Schriftliche Aufgabe 1
Wo begab sich laut Workshopbericht ein Teil der Jugendlichen auf Figurensuche?
Schriftliche Aufgabe 2
Geben Sie den Workshopbericht von „Immerhin – so“ bis „Dinge zu machen.“ wortgetreu wieder.

Ausgewählter Auszug
────────────────────────────────────────
Und so ging es nach den Osterferien weiter im zweiten Workshopblock meiner Autorenpatenschaft an der Landesschule für Gehörlose und Schwerhörige in Neuwied:
3. Workshoptag, 12.4.2018
[…] Was ist spannend an einer Geschichte? Gemeinsam sammeln wir Elemente und Fragen und nähern uns dabei dem wichtigsten Verbündeten, den Autoren auf dem Weg zu einer packenden Erzählung haben: der Hauptfigur.
Dafür liegt Material zum Basteln von Namensschildern in der Mitte des Stuhlkreises: In die obere Hälfte des Schildchens soll jeder seinen eigenen Namen schreiben. In die untere Hälfte gehört der Name der Hauptfigur oder, wenn’s den noch nicht gibt, eine kurze Beschreibung à la „der Junge, der gemobbt wird“. Für alle, deren Hauptfigur so knapp noch nicht greifbar ist, liegen Karteikarten bereit … doch die blieben am Ende unbenutzt, dafür stehen bei mehr als der Hälfte der Teilnehmer*innen zwei Namen auf den Namensschildern. Gemeinsam mit Eva machen sie sich daran, per Speeddating ihre eigene Hauptfigur durch die Fragen ihres jeweiligen ‚Dates‘ besser kennenzulernen. […]
Von den verbliebenen Jugendlichen will die eine Hälfte individuell an ihren Geschichten weiterschreiben, während sich die anderen mit mir auf dem benachbarten Friedhof auf Figurensuche begibt: weil die Informationen auf einem Grabstein und die Indizien, die ein Grab hergibt, nur begrenzt sind, eröffnen sie Spielräume für eigene Ideen. Doch der Ansatz zündet heute nicht, außer Namensinspirationen finden wir wenig hier draußen.
Immerhin – so kann ich meine kleine Gruppe nach der Rückkehr ins Gebäude Eva zum Speeddating übergeben, um selbst Fragen der bereits Schreibenden zu beantworten und mir ein Bild vom Stand der Dinge zu machen.
Im Plenum nach der Mittagspause, in dem es noch einmal um die Hauptfigur hätte gehen sollen, entzündet sich am Erfinden derselben ein Streitgespräch mit Eva: wieso sich mühsam ausdenken, was man genauso gut draußen in der Realität erkunden kann? Sachbuch vs. Roman, Journalismus vs. Fiktion – natürlich hat, wie mehrere Jugendliche einwerfen, beides seine Berechtigung. Damit sich das in unserer Buch-Reise spiegeln kann, stellen wir’s zur Wahl: wer möchte (weiter) an der eigenen erfundenen Geschichte arbeiten und wer journalistisch zum Thema „meine Welt“ loslegen?
[…]
Während Eva die Journalistengruppe betreut, unterstütze ich individuell die anderen bei ihrer Arbeit an den erfundenen Geschichten: Fantasy- und Science-Fiction-Stories, Familiendramen, vieles, was in der Schule spielt, vor allem aber, viel zu viele Themen, Ideen und Hauptfiguren, um sie an dieser Stelle aufzuzählen.
────────────────────────────────────────
Bereitgestellte Daten

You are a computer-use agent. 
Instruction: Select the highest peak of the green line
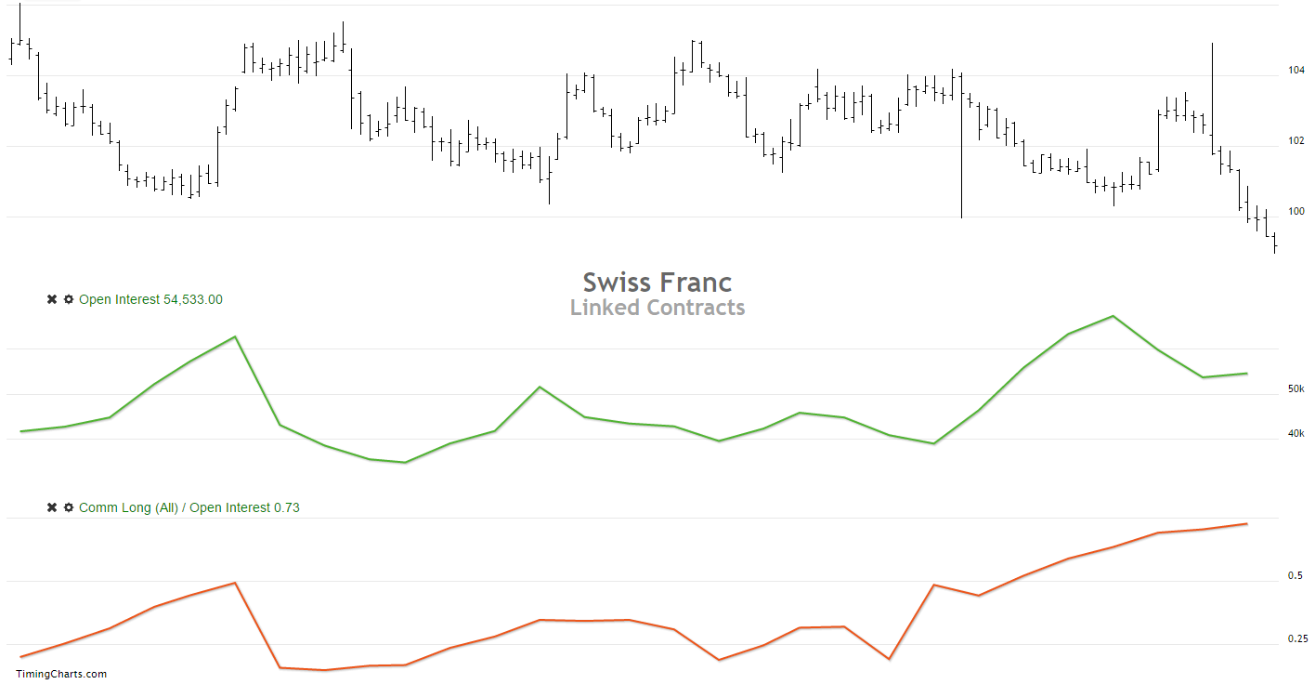(x=1113, y=316)
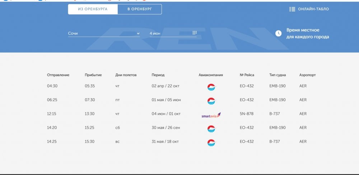Click airline logo for the 14:25 flight

tap(211, 142)
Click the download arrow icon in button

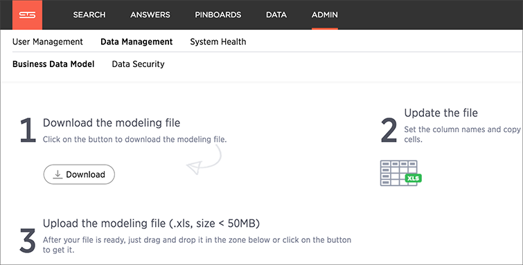coord(57,174)
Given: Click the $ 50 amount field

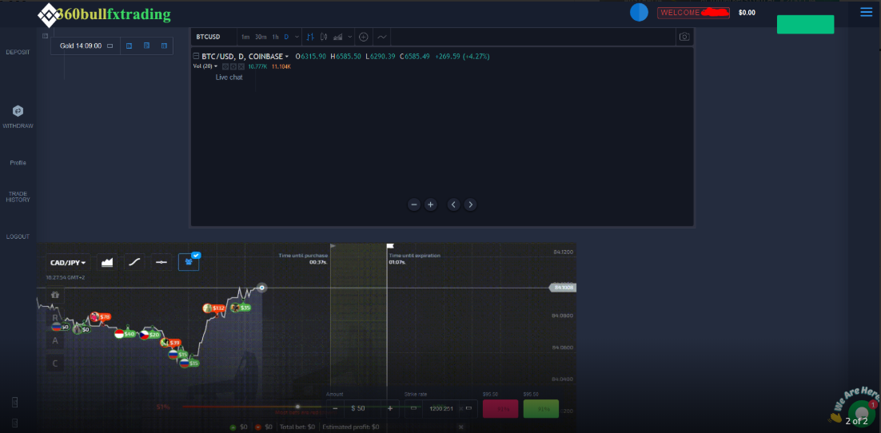Looking at the screenshot, I should [x=358, y=408].
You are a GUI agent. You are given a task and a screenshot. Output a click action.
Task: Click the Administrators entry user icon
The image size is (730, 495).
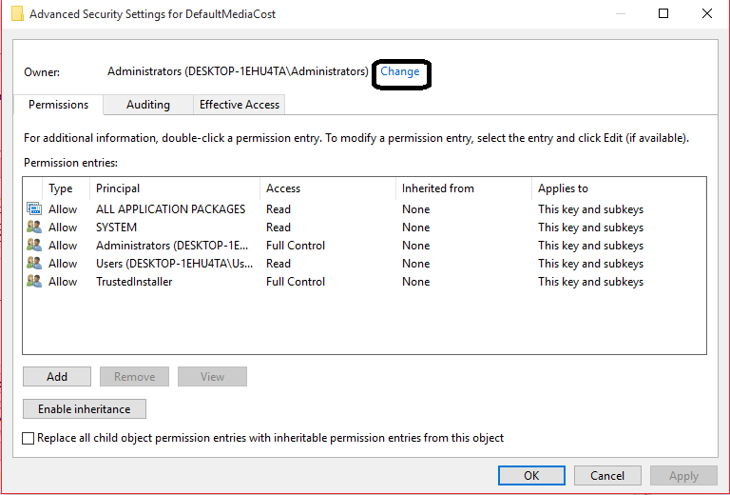[x=34, y=246]
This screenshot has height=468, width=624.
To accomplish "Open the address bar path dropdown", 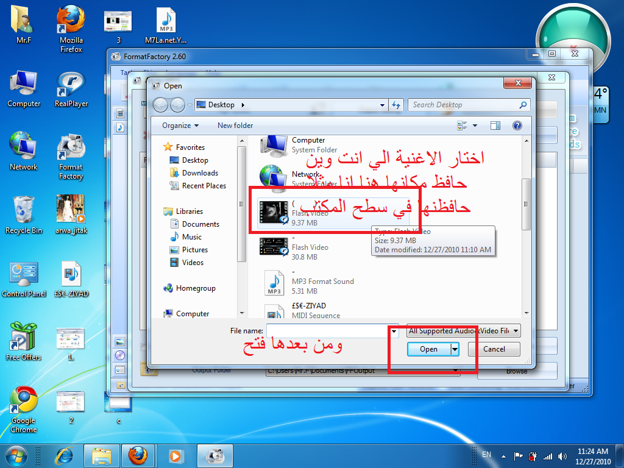I will click(x=382, y=105).
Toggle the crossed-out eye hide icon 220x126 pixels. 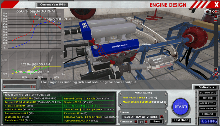(216, 74)
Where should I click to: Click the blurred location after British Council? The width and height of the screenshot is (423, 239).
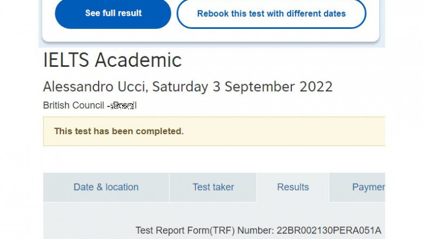coord(123,105)
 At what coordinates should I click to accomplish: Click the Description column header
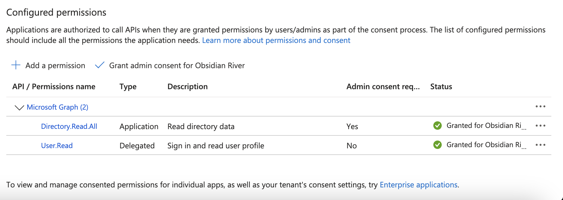[187, 86]
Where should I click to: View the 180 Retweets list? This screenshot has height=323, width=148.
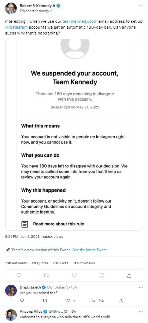(16, 263)
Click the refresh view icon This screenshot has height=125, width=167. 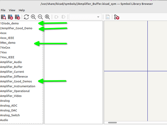(x=26, y=17)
────────────────────────────────────────
Ergebnis der Aufgabe 1
Auf dem benachbarten Friedhof.

Ergebnis der Aufgabe 2
Immerhin – so kann ich meine kleine Gruppe nach der Rückkehr ins Gebäude Eva zum Speeddating übergeben, um selbst Fragen der bereits Schreibenden zu beantworten und mir ein Bild vom Stand der Dinge zu machen.